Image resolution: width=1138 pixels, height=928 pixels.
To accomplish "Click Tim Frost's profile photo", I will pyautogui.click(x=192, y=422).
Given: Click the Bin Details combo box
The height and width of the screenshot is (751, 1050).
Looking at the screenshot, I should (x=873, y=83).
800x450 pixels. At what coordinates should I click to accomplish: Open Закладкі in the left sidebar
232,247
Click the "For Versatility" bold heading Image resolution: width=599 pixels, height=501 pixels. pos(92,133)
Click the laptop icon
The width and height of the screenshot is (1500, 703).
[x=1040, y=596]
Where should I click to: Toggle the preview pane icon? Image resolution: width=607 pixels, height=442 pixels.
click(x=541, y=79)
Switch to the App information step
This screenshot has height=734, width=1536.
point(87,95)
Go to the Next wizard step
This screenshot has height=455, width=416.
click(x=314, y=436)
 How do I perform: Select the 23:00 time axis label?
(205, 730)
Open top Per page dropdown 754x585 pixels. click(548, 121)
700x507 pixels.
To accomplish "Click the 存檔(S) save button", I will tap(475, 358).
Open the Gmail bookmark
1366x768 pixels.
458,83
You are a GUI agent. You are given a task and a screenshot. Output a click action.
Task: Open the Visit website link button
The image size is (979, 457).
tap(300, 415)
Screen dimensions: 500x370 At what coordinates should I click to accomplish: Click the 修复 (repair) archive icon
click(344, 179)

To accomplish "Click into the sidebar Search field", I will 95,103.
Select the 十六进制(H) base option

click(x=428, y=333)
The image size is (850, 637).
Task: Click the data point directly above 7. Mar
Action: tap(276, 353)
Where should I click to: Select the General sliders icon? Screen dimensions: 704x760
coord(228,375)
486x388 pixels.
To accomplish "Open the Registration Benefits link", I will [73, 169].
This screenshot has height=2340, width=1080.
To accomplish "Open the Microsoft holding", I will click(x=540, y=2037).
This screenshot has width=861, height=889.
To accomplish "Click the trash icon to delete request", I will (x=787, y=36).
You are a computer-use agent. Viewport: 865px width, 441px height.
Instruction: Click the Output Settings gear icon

++++++++

The entries need to be set down again in full, with no word changed.

Image resolution: width=1138 pixels, height=928 pixels.
To accomplish "Click Tim Frost's profile photo", I will pyautogui.click(x=192, y=422).
Given: Click the Bin Details combo box
The height and width of the screenshot is (751, 1050).
Looking at the screenshot, I should (x=873, y=83).
800x450 pixels. At what coordinates should I click to accomplish: Open Закладкі in the left sidebar
232,247
Click the "For Versatility" bold heading Image resolution: width=599 pixels, height=501 pixels. pos(92,133)
Click the laptop icon
The width and height of the screenshot is (1500, 703).
[x=1040, y=596]
Where should I click to: Toggle the preview pane icon? Image resolution: width=607 pixels, height=442 pixels.
click(x=541, y=79)
Switch to the App information step
This screenshot has height=734, width=1536.
point(87,95)
Go to the Next wizard step
This screenshot has height=455, width=416.
click(x=314, y=436)
 How do I perform: Select the 23:00 time axis label?
(205, 730)
Open top Per page dropdown 754x585 pixels. click(548, 121)
700x507 pixels.
To accomplish "Click the 存檔(S) save button", I will tap(475, 358).
Open the Gmail bookmark
1366x768 pixels.
458,83
You are a GUI agent. You are given a task and a screenshot. Output a click action.
Task: Open the Visit website link button
The image size is (979, 457).
tap(300, 415)
Screen dimensions: 500x370 At what coordinates should I click to accomplish: Click the 修复 (repair) archive icon
click(344, 179)

To accomplish "Click into the sidebar Search field", I will 95,103.
Select the 十六进制(H) base option

click(x=428, y=333)
The image size is (850, 637).
Task: Click the data point directly above 7. Mar
Action: tap(276, 353)
Where should I click to: Select the General sliders icon? Screen dimensions: 704x760
coord(228,375)
486x388 pixels.
To accomplish "Open the Registration Benefits link", I will [73, 169].
This screenshot has height=2340, width=1080.
To accomplish "Open the Microsoft holding", I will click(x=540, y=2037).
This screenshot has width=861, height=889.
To accomplish "Click the trash icon to delete request", I will (x=787, y=36).
You are a computer-use agent. Viewport: 865px width, 441px height.
Instruction: Click the Output Settings gear icon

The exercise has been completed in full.